» **Your objective**:
Every line between the top of the data below and the line with "This screenshot has width=1568, height=725.", both ends included, must be retyped exactly.

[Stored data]

Segment Open

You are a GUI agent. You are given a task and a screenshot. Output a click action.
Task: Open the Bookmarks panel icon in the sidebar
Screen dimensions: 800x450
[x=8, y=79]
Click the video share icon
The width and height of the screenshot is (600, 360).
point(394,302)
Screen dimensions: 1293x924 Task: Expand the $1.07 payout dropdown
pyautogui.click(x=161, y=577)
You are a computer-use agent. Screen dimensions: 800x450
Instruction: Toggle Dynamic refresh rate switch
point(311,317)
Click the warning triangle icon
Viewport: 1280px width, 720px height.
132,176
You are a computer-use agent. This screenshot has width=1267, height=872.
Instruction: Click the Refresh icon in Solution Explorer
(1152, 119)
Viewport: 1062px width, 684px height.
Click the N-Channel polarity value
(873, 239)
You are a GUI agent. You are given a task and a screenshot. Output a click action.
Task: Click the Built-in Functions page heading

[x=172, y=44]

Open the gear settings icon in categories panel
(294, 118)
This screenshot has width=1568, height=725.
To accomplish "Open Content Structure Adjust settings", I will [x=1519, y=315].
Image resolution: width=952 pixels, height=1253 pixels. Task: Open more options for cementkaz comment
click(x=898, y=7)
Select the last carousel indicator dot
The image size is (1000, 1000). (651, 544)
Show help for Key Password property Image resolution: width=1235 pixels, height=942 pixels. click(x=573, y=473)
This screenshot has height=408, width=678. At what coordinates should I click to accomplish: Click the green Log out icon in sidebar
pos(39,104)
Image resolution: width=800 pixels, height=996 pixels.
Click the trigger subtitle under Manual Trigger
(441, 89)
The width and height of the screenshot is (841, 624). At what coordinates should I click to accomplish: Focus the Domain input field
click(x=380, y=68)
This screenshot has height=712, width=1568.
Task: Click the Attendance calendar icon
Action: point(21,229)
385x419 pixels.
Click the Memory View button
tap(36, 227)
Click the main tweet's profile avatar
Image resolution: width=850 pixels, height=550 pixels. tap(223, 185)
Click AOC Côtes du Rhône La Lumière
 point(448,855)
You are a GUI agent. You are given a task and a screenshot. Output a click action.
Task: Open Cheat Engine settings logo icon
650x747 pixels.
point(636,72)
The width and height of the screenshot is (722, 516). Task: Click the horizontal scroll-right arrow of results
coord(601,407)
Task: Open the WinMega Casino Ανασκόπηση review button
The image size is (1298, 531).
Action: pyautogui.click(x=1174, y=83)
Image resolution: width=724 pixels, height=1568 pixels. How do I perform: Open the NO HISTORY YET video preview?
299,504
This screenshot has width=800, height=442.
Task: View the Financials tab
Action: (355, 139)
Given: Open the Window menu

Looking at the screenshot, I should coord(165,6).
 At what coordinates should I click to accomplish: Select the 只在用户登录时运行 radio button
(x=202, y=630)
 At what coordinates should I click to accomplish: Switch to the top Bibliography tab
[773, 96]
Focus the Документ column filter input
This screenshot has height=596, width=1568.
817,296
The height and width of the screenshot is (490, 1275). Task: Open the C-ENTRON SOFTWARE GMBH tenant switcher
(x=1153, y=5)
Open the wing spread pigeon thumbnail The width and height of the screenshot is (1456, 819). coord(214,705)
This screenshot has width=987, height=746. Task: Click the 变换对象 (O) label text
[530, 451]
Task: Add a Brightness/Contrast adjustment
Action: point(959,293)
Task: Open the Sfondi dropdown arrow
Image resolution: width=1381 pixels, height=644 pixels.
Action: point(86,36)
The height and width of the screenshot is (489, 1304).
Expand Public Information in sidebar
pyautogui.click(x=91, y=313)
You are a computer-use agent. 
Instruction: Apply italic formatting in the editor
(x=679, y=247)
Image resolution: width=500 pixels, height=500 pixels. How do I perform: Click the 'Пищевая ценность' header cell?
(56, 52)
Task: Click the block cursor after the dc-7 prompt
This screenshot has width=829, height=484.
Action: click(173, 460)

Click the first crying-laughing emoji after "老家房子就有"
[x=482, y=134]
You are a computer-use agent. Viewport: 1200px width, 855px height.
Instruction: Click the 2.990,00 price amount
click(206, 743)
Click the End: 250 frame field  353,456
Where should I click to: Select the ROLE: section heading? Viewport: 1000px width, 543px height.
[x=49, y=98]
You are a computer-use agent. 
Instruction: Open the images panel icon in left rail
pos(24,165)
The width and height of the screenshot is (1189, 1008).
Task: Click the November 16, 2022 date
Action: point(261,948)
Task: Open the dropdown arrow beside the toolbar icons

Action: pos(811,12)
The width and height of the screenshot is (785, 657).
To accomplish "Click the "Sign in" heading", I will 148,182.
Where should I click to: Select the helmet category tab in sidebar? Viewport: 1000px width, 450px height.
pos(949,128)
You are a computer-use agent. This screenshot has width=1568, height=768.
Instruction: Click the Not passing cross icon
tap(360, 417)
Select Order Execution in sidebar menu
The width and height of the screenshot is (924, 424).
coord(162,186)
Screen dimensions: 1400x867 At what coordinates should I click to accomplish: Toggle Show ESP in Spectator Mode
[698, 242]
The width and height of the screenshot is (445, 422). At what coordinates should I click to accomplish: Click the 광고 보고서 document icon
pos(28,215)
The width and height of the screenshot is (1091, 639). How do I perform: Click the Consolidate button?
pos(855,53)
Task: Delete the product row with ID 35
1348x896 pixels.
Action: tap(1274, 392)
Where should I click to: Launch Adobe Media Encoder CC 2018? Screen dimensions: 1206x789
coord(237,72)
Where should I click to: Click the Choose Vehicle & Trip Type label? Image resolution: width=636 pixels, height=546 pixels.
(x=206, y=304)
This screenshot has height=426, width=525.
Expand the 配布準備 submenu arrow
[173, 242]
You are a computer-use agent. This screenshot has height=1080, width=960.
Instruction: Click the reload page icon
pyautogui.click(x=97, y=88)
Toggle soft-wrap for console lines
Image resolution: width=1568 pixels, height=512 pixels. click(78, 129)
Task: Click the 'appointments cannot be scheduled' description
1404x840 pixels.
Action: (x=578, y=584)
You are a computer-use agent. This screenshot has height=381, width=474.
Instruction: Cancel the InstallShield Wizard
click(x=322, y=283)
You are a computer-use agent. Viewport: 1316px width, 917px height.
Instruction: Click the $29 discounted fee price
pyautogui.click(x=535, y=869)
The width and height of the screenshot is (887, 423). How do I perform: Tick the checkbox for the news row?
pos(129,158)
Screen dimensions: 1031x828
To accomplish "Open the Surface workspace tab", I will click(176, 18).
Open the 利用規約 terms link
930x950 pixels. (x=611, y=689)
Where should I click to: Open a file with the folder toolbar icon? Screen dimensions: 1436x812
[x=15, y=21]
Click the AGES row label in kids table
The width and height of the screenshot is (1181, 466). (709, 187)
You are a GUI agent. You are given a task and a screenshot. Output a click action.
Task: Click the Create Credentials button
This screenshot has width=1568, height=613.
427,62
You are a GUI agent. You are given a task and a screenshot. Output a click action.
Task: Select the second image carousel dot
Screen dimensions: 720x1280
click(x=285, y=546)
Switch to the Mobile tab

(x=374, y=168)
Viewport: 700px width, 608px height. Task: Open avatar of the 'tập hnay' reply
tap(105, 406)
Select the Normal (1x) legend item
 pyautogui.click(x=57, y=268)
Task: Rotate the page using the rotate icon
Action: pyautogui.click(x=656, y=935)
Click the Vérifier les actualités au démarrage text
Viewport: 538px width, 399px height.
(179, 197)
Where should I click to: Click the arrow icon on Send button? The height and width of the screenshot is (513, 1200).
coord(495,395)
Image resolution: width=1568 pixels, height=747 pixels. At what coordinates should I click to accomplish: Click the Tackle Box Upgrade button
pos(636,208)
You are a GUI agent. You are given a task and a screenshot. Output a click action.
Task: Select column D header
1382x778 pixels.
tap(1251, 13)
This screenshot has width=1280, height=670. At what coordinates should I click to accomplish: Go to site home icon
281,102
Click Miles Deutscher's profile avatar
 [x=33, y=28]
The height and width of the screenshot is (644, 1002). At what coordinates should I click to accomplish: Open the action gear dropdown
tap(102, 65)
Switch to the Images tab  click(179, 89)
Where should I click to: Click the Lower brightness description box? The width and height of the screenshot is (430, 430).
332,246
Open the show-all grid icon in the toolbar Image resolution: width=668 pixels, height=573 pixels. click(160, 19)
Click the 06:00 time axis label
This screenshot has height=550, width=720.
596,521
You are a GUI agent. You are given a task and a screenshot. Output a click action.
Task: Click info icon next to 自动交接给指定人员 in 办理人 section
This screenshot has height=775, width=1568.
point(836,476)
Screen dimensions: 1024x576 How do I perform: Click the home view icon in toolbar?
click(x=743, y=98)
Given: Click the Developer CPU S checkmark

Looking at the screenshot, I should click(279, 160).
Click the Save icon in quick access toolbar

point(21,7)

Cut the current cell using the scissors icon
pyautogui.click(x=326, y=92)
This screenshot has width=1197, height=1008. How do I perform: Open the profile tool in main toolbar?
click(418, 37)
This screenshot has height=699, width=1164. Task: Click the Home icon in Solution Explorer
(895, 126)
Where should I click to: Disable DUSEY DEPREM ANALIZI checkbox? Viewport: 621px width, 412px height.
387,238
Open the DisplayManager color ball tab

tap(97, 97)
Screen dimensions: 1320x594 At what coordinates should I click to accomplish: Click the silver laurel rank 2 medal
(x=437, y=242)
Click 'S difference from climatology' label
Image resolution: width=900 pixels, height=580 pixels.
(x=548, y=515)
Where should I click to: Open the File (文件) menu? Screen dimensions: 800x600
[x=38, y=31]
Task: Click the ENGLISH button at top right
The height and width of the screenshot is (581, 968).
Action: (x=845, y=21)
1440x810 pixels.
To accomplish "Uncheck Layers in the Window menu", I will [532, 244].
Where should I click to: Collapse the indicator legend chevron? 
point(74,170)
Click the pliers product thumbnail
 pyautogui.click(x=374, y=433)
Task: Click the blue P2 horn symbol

Segment Closed

» **Response**:
You are a GUI agent. You are given a task and a screenshot. Output a click action.
Task: Open the Bookmarks panel icon in the sidebar
Screen dimensions: 800x450
[x=8, y=79]
Click the video share icon
The width and height of the screenshot is (600, 360).
point(394,302)
Screen dimensions: 1293x924 Task: Expand the $1.07 payout dropdown
pyautogui.click(x=161, y=577)
You are a computer-use agent. Screen dimensions: 800x450
Instruction: Toggle Dynamic refresh rate switch
point(311,317)
Click the warning triangle icon
Viewport: 1280px width, 720px height.
132,176
You are a computer-use agent. This screenshot has width=1267, height=872.
Instruction: Click the Refresh icon in Solution Explorer
(1152, 119)
Viewport: 1062px width, 684px height.
Click the N-Channel polarity value
(873, 239)
You are a GUI agent. You are given a task and a screenshot. Output a click action.
Task: Click the Built-in Functions page heading

[x=172, y=44]

Open the gear settings icon in categories panel
(294, 118)
This screenshot has width=1568, height=725.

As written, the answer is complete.